11月は旧暦で霜月(Shimo-tuki)と呼びます。11月は文化祭や収穫祭などもある時期です。伝統行事では「酉の市」が賑やかに行われる時期です。霜月は「霜の月」の意味です。文字通り「霜の降る月」という解釈でよいと思います。農作物の収穫時期ということからか、「おしものづき(食物月)が語源とする説もあります。
酉の市(とりのいち)
11月の酉の日(月に2,3回あります)に、鳥に関連する神社で多く行われるお祭り。縁起物のゴージャスな熊手が売りに出されることでも有名です。ページトップの写真は目黒(東京都)の大鳥神社です。東京浅草の鷲神社も有名。大鳥神社・鷺神社など、関東に多く存在する鳥と名のつく神社で多く行われます。

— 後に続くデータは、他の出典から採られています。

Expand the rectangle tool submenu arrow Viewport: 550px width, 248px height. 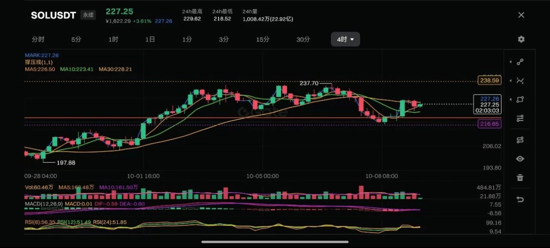click(511, 99)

大鳥神社の祭神は主にヤマトタケル(死んだ後に鳥になって昇天した伝説あり)やアメノホヒなどです。
そもそも酉の日(とりのひ)ってなあに?
年賀状に出てくる十二支と十干という枠組みを使った昔の日付表記です。
「月火水木金土日」という曜日があるのと同様に、昔のカレンダーには「子・丑・寅・卯・辰・巳・午・未・申・酉・戌・亥」という文字が並んでいたとイメージしてください。曜日は7個ですが干支は12個あります。曜日は7日で1周しますが、干支は12日で1周します。
なので、1ヶ月30日とすると、酉の日は12日ごとにやってくるため、酉の日が月に2回の場合と3回くる場合とあるのです。
(例えば、11月1日が最初の酉の日だった場合、11月13日、11月25日、と酉の日になります。11月8日が最初の酉の日だった場合、11月20日、11月32日(というのはないので12月)、が酉の日になります)
昔の時刻表記
昔の世界で十二支が使われていた例としては、時刻の表記も十二支でした。
現代語でも「午後」とか「午前」って言葉がありますが、「午(うま)の刻」より前か後か、という話だったのです。呪いの藁人形の怪談でよく出てくル、「丑(うし)三つ時」は午前二時くらいです。
時間表記をざっくり十二支でやると
「子の刻(0時)・丑の刻(2時)・寅の刻(4時)・卯の刻(6時)・辰の刻(8時)・巳の刻(10時)・午の刻(12時)・未の刻(14時)・申の刻(16時)・酉の刻(18時)・戌の刻(20時)・亥の刻(22時)」
となります。
新嘗祭 (=収穫祭)
11月23日の祝日は現代では勤労感謝の日という「労働組合万歳の日?」的な名前の祝日になっていますが、もともとは新嘗祭といって収穫を神に感謝するお祭りの日でした。
ネーミングが変更になったのは、第二次大戦の敗戦後に日本が米軍をはじめとするGHQの占領を受けていた時に、占領政策によって名前が変更されたためです。これが占領終了後もなぜかそのままになっているというのが名前が少し翻訳文的な伝統行事らしくない祝日がある理由です。
なお、紀元節(=建国記念日)と並んで言えることなのですが、実は日付設定にはそれほど深い意味はありません。明治時代に昔の暦を西暦に変換した時に「とりあえずその日にした」ものがそのまま定着したくらいの認識でよいです。
行事の日付というと、どれも「意味がある」ように思われがちですが、中にはもともとたいした意味がないものもあれば、意味が失われて分からなくなった物、実はしっかり合理的な意味があるもの、色々なパターンがあります。
「伝統で楽しむ」というのは「もとの意味を想像する」という視点もあると、さらに楽しく遊べます。